# [WORK ORDER A]
In the interview about Huey's, in what year did the speaker start cutting back her shifts there?
# [WORK ORDER B]
Reproduce word for word the stretch of the Huey's interview that begins at the words "2010 to 2018, I" and ends after the words "keep specific shifts.".

# [SOURCE PASSAGE]
2010 to 2018, I wasn’t paying myself to do this work. So Huey’s was paying the bills while I was building Restore Corps. For years, it wasn’t really a part time job. In 2017, I started shimmying down, but still needing to keep specific shifts.
It’s a lot of different things. Huey’s is community. Huey’s is family. Whether it’s the coworkers beside you, or even just the way that the sisters (*Huey’s owners) themselves constantly choose to leverage who they are and the capacity of their business to better Memphis. That has always and will always be an asset to me personally, as well as to Restore Corps. So I’ve just enjoyed continuing to be a part of the family. At some point with Huey’s, it just kind of becomes a part of your identity and who you are as a person to be in the Huey’s family.
I’ve even told my Restore Corps board and my husband that I hang onto Huey’s because in a weird way it’s self-care for me. To be able to go in and be alongside colleagues that the pressure of the moment is not intervening for a victim or changing someone’s life, but to just help someone enjoy their Monday or Friday night with a burger and a beer. So for me, it helps me check into joy a little bit more. Or at least be a facilitator of joy as opposed to intervener in crisis.
It really is an opportunity for a different kind of hospitality in who I am as a person, to be able to rest in a different way of interacting with our city. Even when everything’s hitting the fan and there’s a wait at the door, there’s still an adrenalin and joy in that moment of providing a place for people to find rest and a meal and community with one another, provide that place of hospitality for others to have the moment that they need from whatever is going on in their lives to be able to come in.
It really does help me check out. Even if I’m home, no matter what, my brain just spins on whatever is needed for Restore Corps, the story of the last victim or what victim might be about to face their trafficker in court. So it helps me literally have that pause and be focused on something else.
What is your best memory from Huey’s?
I just want to give a shoutout to so many of my coworkers and managers that will never be in the byline of what Restore Corps is, but from the top down, from the sisters to managers and coworkers, so many of them have played a part in Restore Corps. I’ll never forget driving to work one day and getting an interview request from a news station, and I’m on my way to clock in for a lunch shift. I get there and tell my coworkers, “Here’s the deal, I’m really sorry, I didn’t know what else to do – they’re going to be here to talk to me around lunch. I’m in it with you setting up the restaurant, but can somebody cover my section at 11 when they get here?” They’re unbelievable to help make that happen. One coworker, very stoically and honestly said, “I cannot do what you do, but I can help you do what you do.”

# [DATASET EXTRACT]

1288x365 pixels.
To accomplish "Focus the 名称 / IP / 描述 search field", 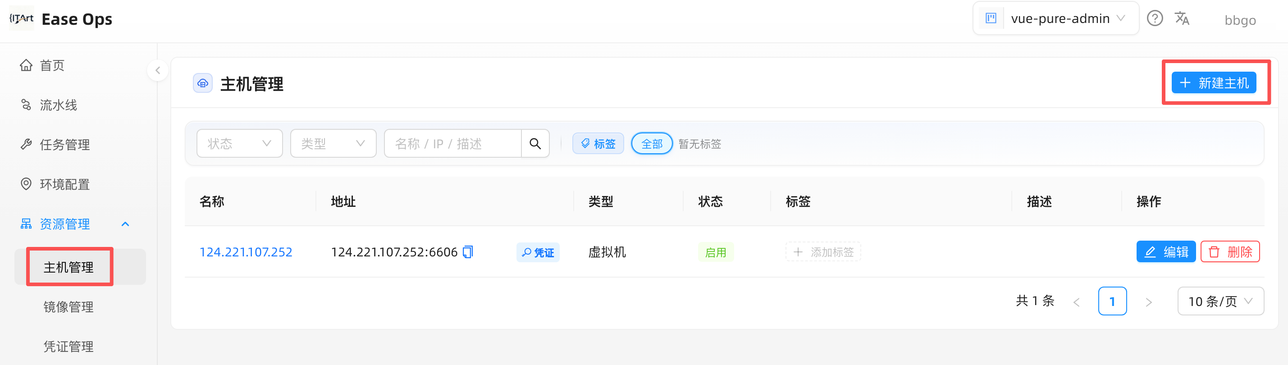I will point(453,144).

# [RESPONSE A]
2017

# [RESPONSE B]
2010 to 2018, I wasn’t paying myself to do this work. So Huey’s was paying the bills while I was building Restore Corps. For years, it wasn’t really a part time job. In 2017, I started shimmying down, but still needing to keep specific shifts.